Notre Dame is in this season’s national title game because it won five games by seven points or fewer and survived two overtime games and a couple of questionable calls. At 12-0, though, no team deserves it more to be playing for the Bowl Championship Series title.

Only in this sport can Notre Dame be five ball bounces from the 7-5 record some people say should get USC Coach Lane Kiffin fired.

Georgia is 11-1 and one victory against Alabama from playing for the national title. The Bulldogs have played a schedule Southeastern Conference fans would have laughed at if it had been played by Boise State.

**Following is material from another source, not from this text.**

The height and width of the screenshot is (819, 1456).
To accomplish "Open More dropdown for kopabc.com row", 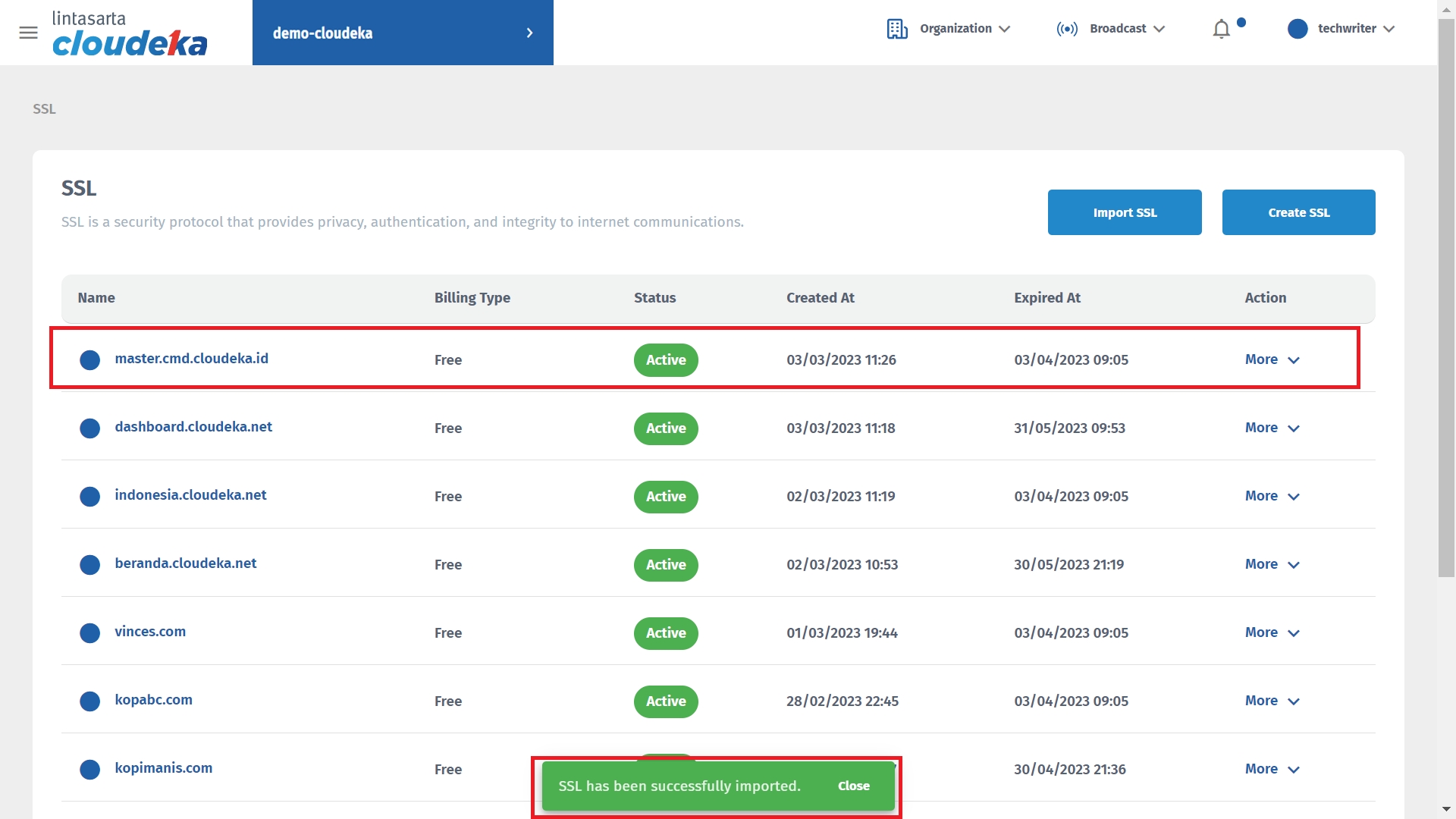I will click(x=1272, y=701).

Some of this is Georgia’s fault, some of it is not. It was not the school’s decision to be playing Alabama this weekend for the first time since 2008 — it was a quirk of the SEC’s scattershot draw. Georgia was actually supposed to play Alabama this regular season but got to sub out the Crimson Tide for Missouri after the Tigers and Texas A&M; joined the SEC. Georgia is also not to blame for the incredibly unbalanced SEC scheduling format that allowed the Bulldogs to also avoid Louisiana State and Texas A&M.;

However, Georgia can be criticized for its nonconference schedule of Buffalo, Florida Atlantic and Georgia Southern (from the Football Championship Subdivision) to go with the annual Georgia Tech rivalry game.

Fun was had at USC’s expense when this week’s AP poll revealed the Trojans to be ranked No. 6 in their own seven-team state, yet you could just as easily imagine USC and Georgia swapping records if they swapped schedules.

SEC fans don’t like this kind of number crunching because it peels back a layer of the league’s seemingly impenetrable shield.

The record of Georgia’s eight SEC opponents this year is a cumulative 24-40, and the record of the Bulldogs’ three Football Bowl Subdivision nonconference foes is 13-22. Georgia Southern was an FCS opponent. The five SEC teams Georgia didn’t play this year are a combined 25-15.

Georgia lost its only game against a ranked opponent by 28 points at South Carolina. USC lost five games by 40 points, four of them to current BCS Nos. 1, 5, 8 and 16. The Trojans’ other defeat was by three points at Arizona. USC also was in every game into the fourth quarter.

It is fair — and probably accurate — to suggest poor coaching was a key factor in the Trojans’ losing so many close games. It’s also fair to suggest USC had the championship talent preseason voters thought it had.

Johnny Manziel speaks

Texas A&M; lifted the season-long media embargo on redshirt freshman Johnny Manziel, just in time for the quarterback to probably win the Heisman Trophy on a network (ESPN) heavily invested in seeing Manziel’s lips move.

Here’s what we learned this week about Johnny Football: He’s bright, smart, funny, articulate and set to turn 20 on Dec. 6.

Still, college’s control-freak coaching establishment chose not to let Manziel talk until Nov. 26.

“It’s nice to be able to talk to y’all,” Manziel said to reporters on a conference call after his release from Audio Attica.

Manziel has let his numbers do all the screaming: He has 4,600 total yards in 12 games, and in a league, the SEC, that was expected to dismember first-year member Texas A&M.;

Manziel, who is a modest 6 feet 1 and 200 pounds, said he always made himself bigger when creating his profile for NCAA video games.

“Typically, I would have made him look like someone like Cam Newton,” he said of the 2010 Heisman winner.

Manziel called his season, “incredibly, incredibly surreal. It’s beyond my wildest imagination.”

MAC attack

The Pac-12 Conference title game can’t catch a Friday night break: Last year’s inaugural game was marred by the fact that South “champion” UCLA didn’t deserve to be in it. The Bruins proved it by losing to Oregon and finishing 6-8 after their bowl loss.

This year’s UCLA-Stanford matchup is substantially better, aesthetically, but is being challenged by a Mid-American Conference title game featuring Kent State (11-1) and Northern Illinois (11-1). Because of the Big East’s implosion, Kent State can suddenly earn an automatic BCS bid if it finishes in the top 16 in the final BCS standings.

The Golden Flashes are No. 17, one spot behind UCLA. Kent State needs to win the MAC, and its followers are also cheering for Stanford to win the Pac-12. Kent State is seeking to become the first MAC team to earn a BCS bid in a season in which it lost to Kentucky by 33 points.